- Instructions:
(a) Transcribe the part of the zombie blog post starting with "And what brought" and going on through "I am today.".
(b) Write the next part of the blog post about zombies, picking up after its last sentence.

- Reading text:
----------------
Welcome to new readers who Neil Gaiman may have prodded in my direction. Strange how he mentions me the day I write about zombies. Coincidentally, today is the second day of a general strike in Haiti, so getting a man in to raise your Uncle Pierre from his icy grave will be nigh on impossible, unless he's not a member of the National Union of Witchdoctors, JuJu Men and Allied Trades. I know - get on with it!
Brains! Let me eat your spicy braaaaainssss | Regular readers may have noticed by now that I heart zombies. Zombies are great, and as an aspiring JuJu Man (I’m on a correspondance course from the University of Port-au-Prince), I feel it is my duty to promote the cause of the preparation and eating of spicy brains whenever possible; even if the undead have all the charm and elan of a piss-soaked tramp, staggering around like a drunk wombat spewing fetid pineapple chunks. |
Not that I feel the urge to eat yours, it’s simply because, let’s face it, the Undead have rights too. What would you do, rising from your cold, cold grave, to find nothing but an indifferent population and quarter pounder brainburgers with cheese still off the menu at Maccy D’s? Exactly. Zombies need representation in this mortal coil, and that person is me. There are whole swathes of the population who never use their brains (let us, for the sake of argument, refer to them as “Sun Readers”), and it is only fair that they donate them to the cause of equality for the reanimated.
And what brought about this personal Road to Damascus? As usual, anything which occured in my late teens can be laid squarely at the door of my college contemporary Balders. OK, everything except for that business with the submissive cross-dressers coming to clean my house, but I still maintain I was set up. It was his idea that we go and see Return of the Living Dead. After all, once you’ve turned eighteen years of age, it is your duty to go and see as many X-rated movies as possible, and this was one of the first. Coincidentally, the second I turned fourteen, I went and saw Life of Brian, damning me to an eternity in Hell, loudly quoting from Python movies, leaving me the screwed up mess I am today.
----------------
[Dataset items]
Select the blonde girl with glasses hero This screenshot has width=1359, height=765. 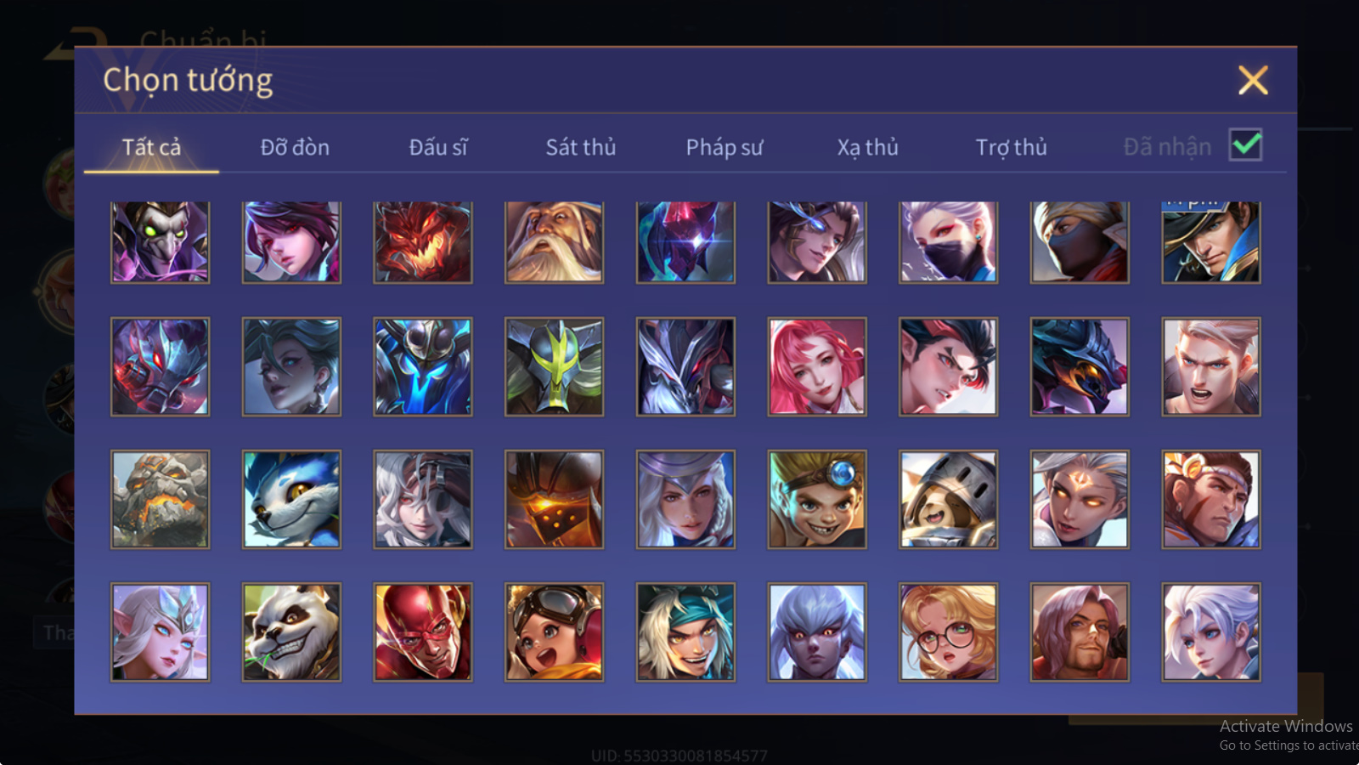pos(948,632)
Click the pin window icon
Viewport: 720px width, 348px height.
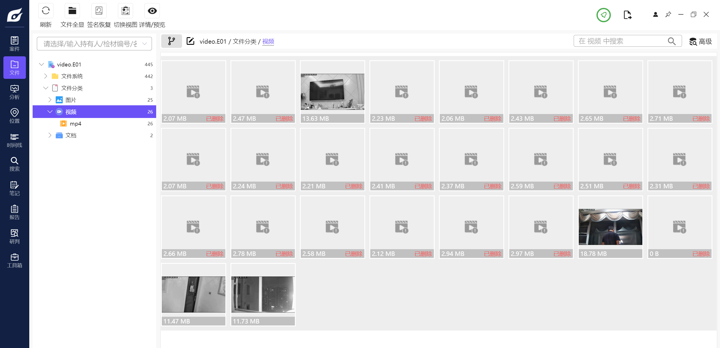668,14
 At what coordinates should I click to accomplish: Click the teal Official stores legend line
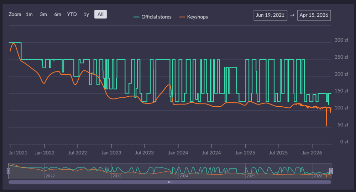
----------------
- Answer set:
(a)
And what brought about this personal Road to Damascus? As usual, anything which occured in my late teens can be laid squarely at the door of my college contemporary Balders. OK, everything except for that business with the submissive cross-dressers coming to clean my house, but I still maintain I was set up. It was his idea that we go and see Return of the Living Dead. After all, once you’ve turned eighteen years of age, it is your duty to go and see as many X-rated movies as possible, and this was one of the first. Coincidentally, the second I turned fourteen, I went and saw Life of Brian, damning me to an eternity in Hell, loudly quoting from Python movies, leaving me the screwed up mess I am today.

(b)
The point! Get to the point, man! Balders took us to see Return of the Living Dead at the ABC cinema in Reading, where the box office lady was so fat she resembled Jabba the Hutt's sister. They wedged her in when the place opened, and as far as I know is still there, feasting from the popcorn stand. RotLD a rather fabby comedy zombie movie in which brains are eaten and the dead walk the Earth, rather like an episode of Last of the Summer Wine crossed with a Cliff Richard concert. It is, in fact, one of my favourite films, which John, Sarah, Balders and I shelled out good money for that evening. We laughed like idiots, but Sarah seemed to take it all rather seriously, with the look of a rabbit caught between the headlights of a redneck with the horn.
Ernie: What the hell is in those bags?
Burt: Rabid weasels.
Ernie: What? What the hell are you doing with a bunch of rabid weasels?
Burt: That's what I was trying to explain to you, they came in as part of a shipment. Of course, they weren't supposed to be rabid.
And just when you think a tender love scene is getting far too drippy:
Freddy: But I don't care darling, because I love you, and you've got to let me eat your brains!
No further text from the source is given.